Pure B4C compaction is difficult, ordinary B4C powder at 2250-2300℃ atmospheric pressure sintering, can only reach 80%-87% relative density, and sintering at such a high temperature, the grain will be coarsened and grow rapidly, is not conducive to the exclusion of pores, will cause a large number of residual pores so that the material density is limited. The results show that the most important conditions for the densification of pure boron carbide sintering are the use of ultra-fine powder ≤3μm with low oxygen content and temperature range of 2250-2350 ℃.
At present, the non-pressure sintering of B4C powder is mainly through additives to remove the oxide layer on the surface of B4C, and to increase the density of defects or dislocation to improve the activation of grain boundaries and volume diffusion, so as to obtain a high density (95-98%) at slightly lower temperature (2100 -- 2200℃).
Boron carbide ceramic sintering additives commonly used
Hot pressing sintering
The non-pressure sintering of B4C can produce complex products, but it often results in overgrowth of grain and porosity of 3-7Vol.%, so the strength and toughness of the material are low. 300 MPa, KIC≤3 MPa·m1/2). The B4C ceramics with higher density and better mechanical properties can be obtained by hot pressing sintering technology.

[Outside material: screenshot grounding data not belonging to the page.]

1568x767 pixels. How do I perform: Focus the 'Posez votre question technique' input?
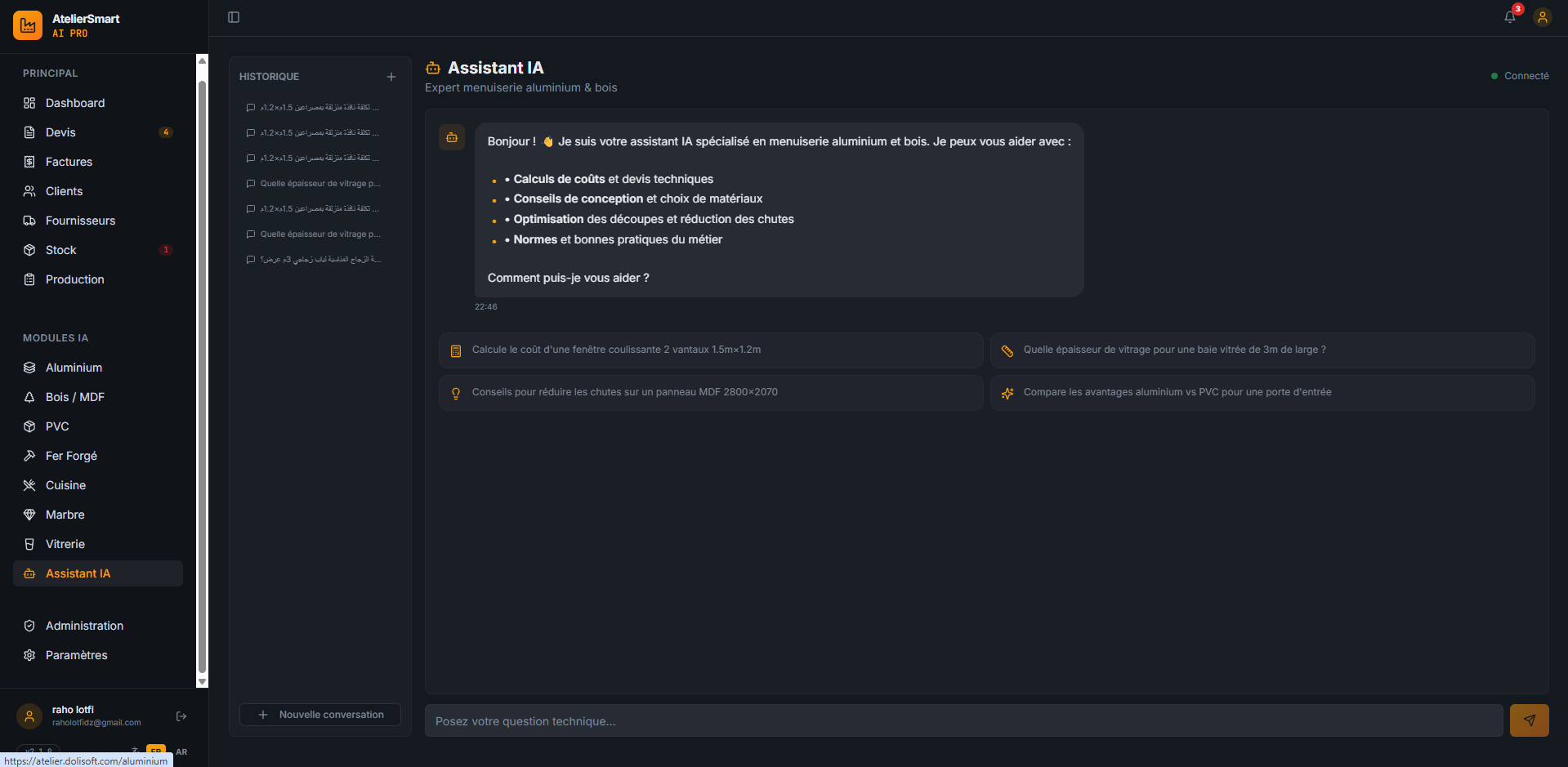963,721
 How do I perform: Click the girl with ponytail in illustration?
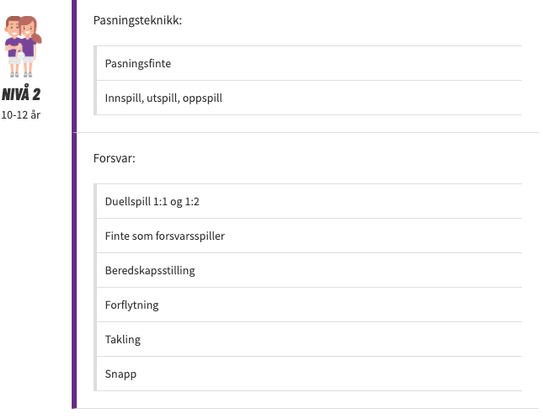point(30,46)
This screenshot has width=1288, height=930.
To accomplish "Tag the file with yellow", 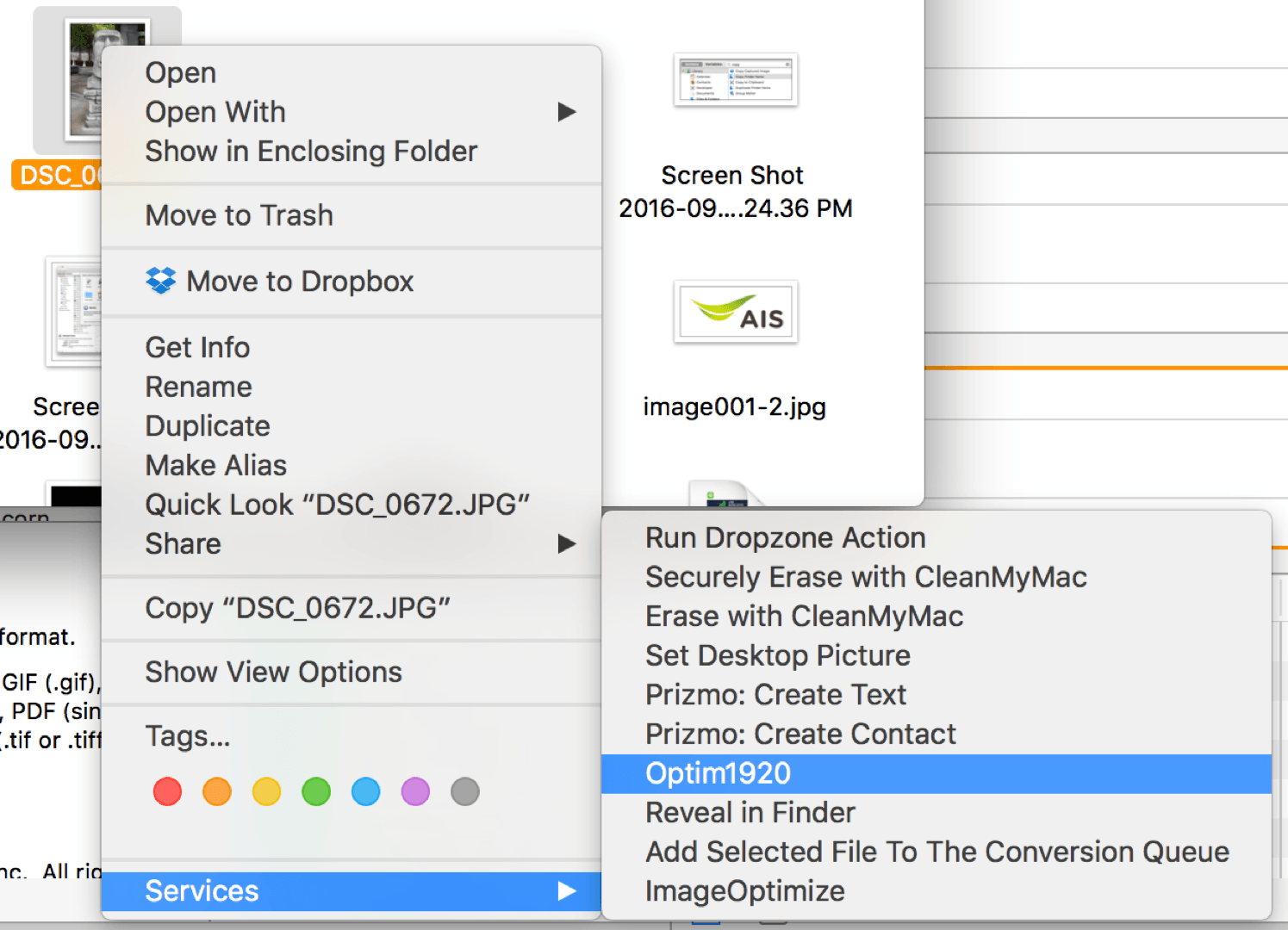I will tap(266, 791).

Table 2 lists the mechanical properties of hot pressed sintered pure boron carbide and non-pressed sintered boron carbide with C as the sintering agent.
Mechanical properties of hot pressing sintered pure boron carbide and non-pressing sintered boron carbide with C as sintering agent
Due to the effect of pressure at high temperature, the particles are rearranged and plastic flow occurs, leading to grain boundary slip, strain-induced twin, creep and volume diffusion. High density and high strength B4C ceramics can be obtained by the combined action of these mechanisms. FIG. 4 shows a large number of experimental data on the relationship between temperature, pressure and density during hot pressing sintering of pure B4C. The lines in the figure are the corresponding conditions leading to pore closure.
The relationship between density of pure B4C and hot pressing sintering temperature and pressure (continuous line is the separation condition leading to pore closure)
It can be seen that, compared with non-pressing sintering, hot pressing sintering has the following advantages: (1) Hot pressing, because the powder is in a thermoplastic state, deformation resistance is small, easy to plastic flow and densification, the required molding pressure is only 1/10 of the cold pressing method; (2) Due to the simultaneous heating and pressure, help powder particles contact and diffusion, flow and other mass transfer process, reduce sintering temperature and shorten sintering time, inhibit the growth of grain; ③ Hot pressing method is easy to obtain sintered bodies with theoretical density and porosity close to zero, easy to obtain fine grain structure, easy to get good mechanical and electrical properties of products; (4) Can produce more complex shape, more accurate size products; ⑤ Powder size and hardness have little influence on the hot pressing process, so some hard and brittle materials can be pressed.